From the 3-7 February 2016, 8 people from OSC were chosen to go to the American School of Bombay in Mumbai, India, for a visual arts workshop based upon the theme of justice. I decided to go because I love making art and experiencing art, and I hoped to experiment and enjoy the importance of creating art while sharing that experience with others. I wanted to be exposed to an environment where I would grow as an artist even without taking the Visual Arts IB course.
The guiding poem for our workshops in Mumbai was:
“later that night
I held an atlas in my lap
ran my fingers across the whole world
where does it hurt?
― Warsan Shire
The first day was the first time I saw Mumbai, we were brought to the school and took a bus and saw the many faces of Mumbai streets (3/02/16).
Gallery Visits (4/02/16)
The second day in Mumbai was dedicated to gallery visits. It was amazing to get to know Indian contemporary & modern artists located in Mumbai.
We went in our workshop groups, which helped because I found that many of the galleries had mixed media and different use of new media in some interactive way. We saw artists exploring media such as photography, cloths, traditional painting, sculpture, and video.
The first gallery, Where the Wind Blows by Prajakta Potnis, had used a rotating film that was projected onto the wall, persuading you to stay and watch what was happening (see below). We even visited a gallery detailing the issues of sexual abuse in India and it was a full room where on all four walls, there were many screens depicting a wide array of text and images relating to the issue. That gallery especially had a huge impact by setting up this way, as if we could not look away from the consequences of it. The header of this post is part of Jitish Kallat’s Sightings series which was a depiction of different fruits through a microscope printed on lenticular paper, where from different angles you would see something different. I really wanted to explore this idea of multiple perspectives and a change, especially in the context of justice.
SOME PIECES FROM THE MUSEUM WE WENT TO
A mural outside a gallery near Rhythm House
My workshop for SAISA Art was New Media in Art, and we had many, many different new tools in order to make art. What was important because we had all the resources and tools at our disposal, we needed to come up with a concrete idea and the rest, we would be able to figure out and explore the possibilities. There were motors to make things move, different LEDs,a 3D pen, etc. These let us explore ways in which to make our artwork interactive for the viewer.

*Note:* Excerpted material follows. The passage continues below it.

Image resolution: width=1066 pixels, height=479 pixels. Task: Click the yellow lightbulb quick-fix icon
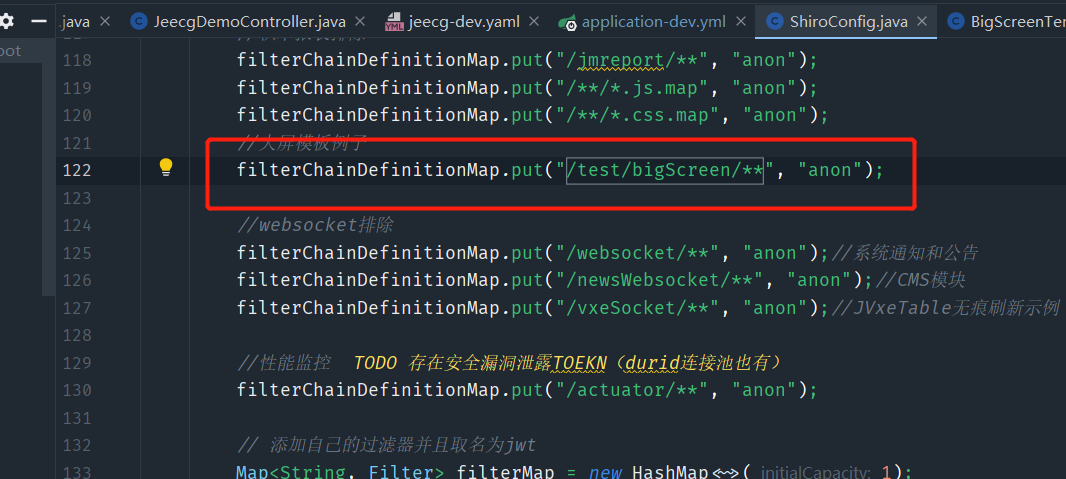[x=167, y=167]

(PHOTOS © ASB PHOTOGRAPHERS)
I had a lot of difficulty to come up with an idea on the first day of the workshop. I think I was half overwhelmed by the amount of resources I had, and half overthinking the message. On the second day of the workshop, after around 5 scrapped ideas, all using motion sensors, laser cutting, LEDs… it was complicated but the message seemed to be lost. I managed to combine all my ideas into one concise one, based on my trip to Jaffna only a week earlier.

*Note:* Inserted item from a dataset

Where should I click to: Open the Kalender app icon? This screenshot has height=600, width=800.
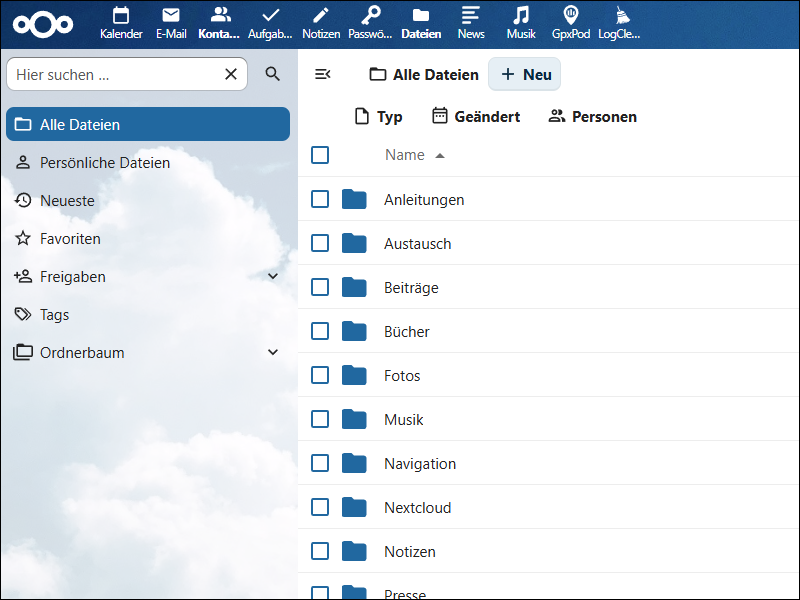(121, 16)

I used the laser printer in the school to do so. I’m grateful for Claire (another workshop member) & John (workshop leader) who helped me understand and work the laser printer! I hope our school can invest in a laser printer soon!
Although the machine failed at the last minute and engraved my drawing off center, it wasnt too noticeable. Overall I wanted my message for the piece to be about how justice works in terms of seeing only in terms of victimizer and victim. I used two acrylic sheets, one opaque red and the other slightly translucent dark red. Justice might be perceived differently in the case of Jaffna, after our visit I felt that there is a blurred sense of justice and people may have different views on how to ‘deliver’ justice to the area post-war. I created two faces of tigers to show two possible perspectives of many of the Tamil people in Jaffna. I tried to incorporate how the use of language when describing a situation or group of peoples can change perceptions greatly in the stripes of the tigers.
Exhibition (Stencil, Traditional Painting, New Media in Art)
It was great to see a variety of artworks produced on the same theme of justice.
(PHOTOS © ASB PHOTOGRAPHERS)
We spent the last day exploring Mumbai in the mall with the OSC Badminton team before finally departing (7/02/16).
Overall, I appreciate all the time I spent at SAISA Art because it was a rediscovery of what I love to do and the process of art. I think I always found art to be difficult but with this experience, I learned to accept that it is okay if it is complex and it takes time. Overcoming those hurdles in the last day was nothing compared to the supportive friends I made and the learning I gained (about myself and about different technology I can use to create art), who also shared a passion for art! I hope I have another opprotunity to experience this again.